Likewise, your job title should not dictate whether you get to be happy with your place in life. What is more important is the work you are doing and whether you are making a positive impact on others. And even then, your job is only one aspect of your life. Stop and appreciate all the good things that are happening in your life; do not get hung up on one trivial thing that brings down your perspective on everything else.
When you are pursuing advancement, like a promotion or even just a raise, do not fall into that Millennial stereotype of thinking you automatically deserve it. Stop and ask yourself if you are really putting in the extra work and effort to deserve those things. There should be no doubt in your mind that you have earned the things you are requesting.

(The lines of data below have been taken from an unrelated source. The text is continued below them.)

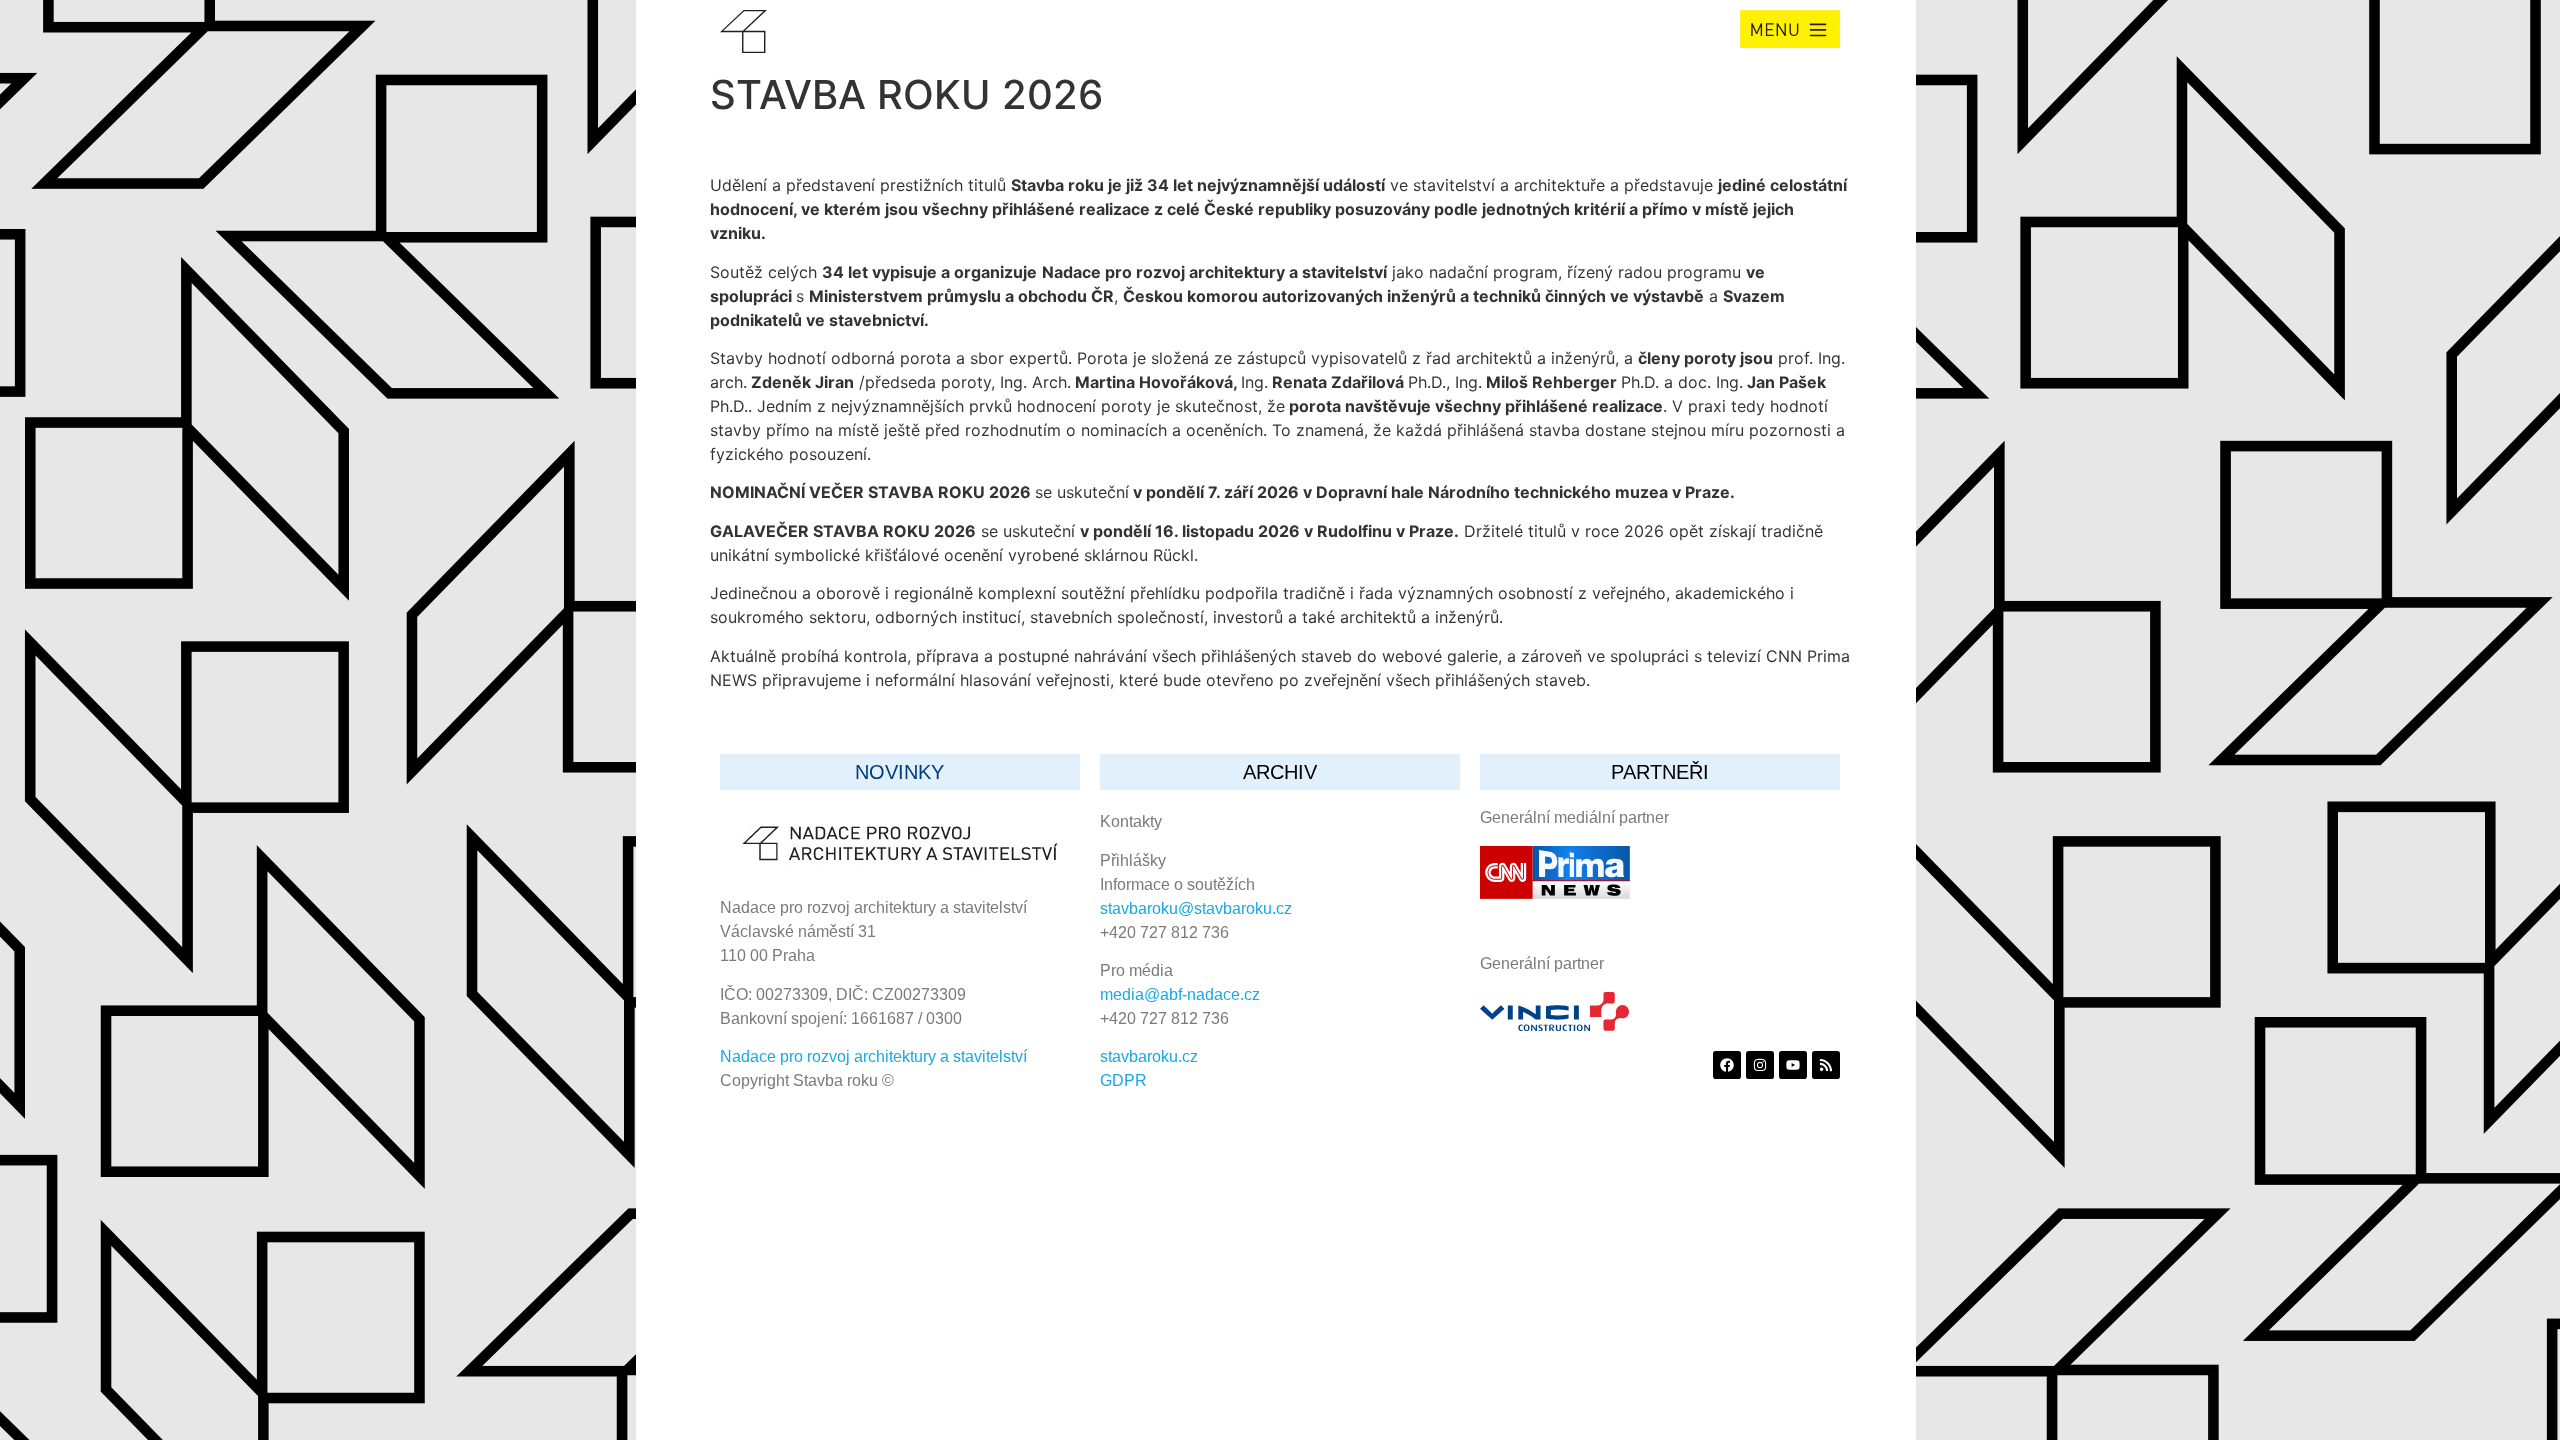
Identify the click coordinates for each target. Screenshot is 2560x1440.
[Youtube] (1793, 1065)
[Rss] (1826, 1065)
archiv (1280, 772)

But if your request gets rejected anyway, do not dwell on it:
If you find yourself getting passed over for a promotion, for example, you have a choice to make: Shut down, stay quiet, and expect something to magically change, or have an open and thoughtful conversation with your manager and mentors about what might be possible. Time after time, I see better results when I do the latter. Intentionally engage in creating the path that you want to create for yourself.
Lastly, in your career, you need to really, sincerely care—not just about yourself and getting ahead, but about the people and the connections you make along the way. When you earnestly invest yourself in helping others get ahead, they will likely reciprocate.